Meski memiliki kemajemukan yang tinggi, menurut Presiden, sejarah di Sumatra ini tidak ada mengenai perpecahan, maupun pertikaian. Ia tidak ingin hanya gara-gara perbedaan pilihan politik, persaudaraan itu terpecah.
"Akan rugi besar bangsa ini, akan rugi besar kita semuanya. Aset terbesar bangsa Indonesia, modal terbesar bangsa Indonesia adalah persatuan, adalah persaudaraan, adalah kerukunan," tegasnya.

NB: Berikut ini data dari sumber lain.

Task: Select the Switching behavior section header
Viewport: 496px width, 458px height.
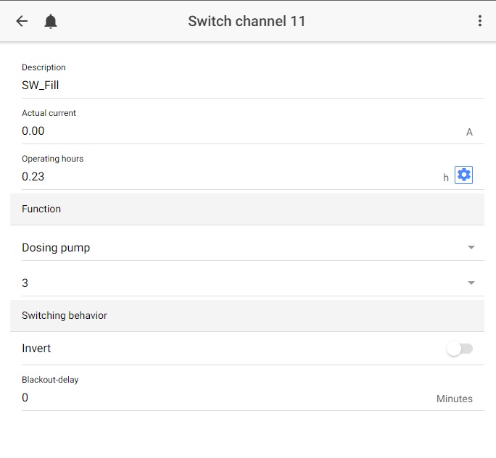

Oleh karena itu, Kepala Negara berpesan kepada semua pihak untuk terus menjaga tiga aset terbesar bangsa Indonesia tersebut.
"Marilah kita bersama-sama menjaga persaudaraan kita, merawat persatuan kita, merawat kerukunan kita. Budaya inilah yang mempersatukan kita, budaya kita menjadikan kita bersatu," kata Presiden. (Humas Kemensetneg)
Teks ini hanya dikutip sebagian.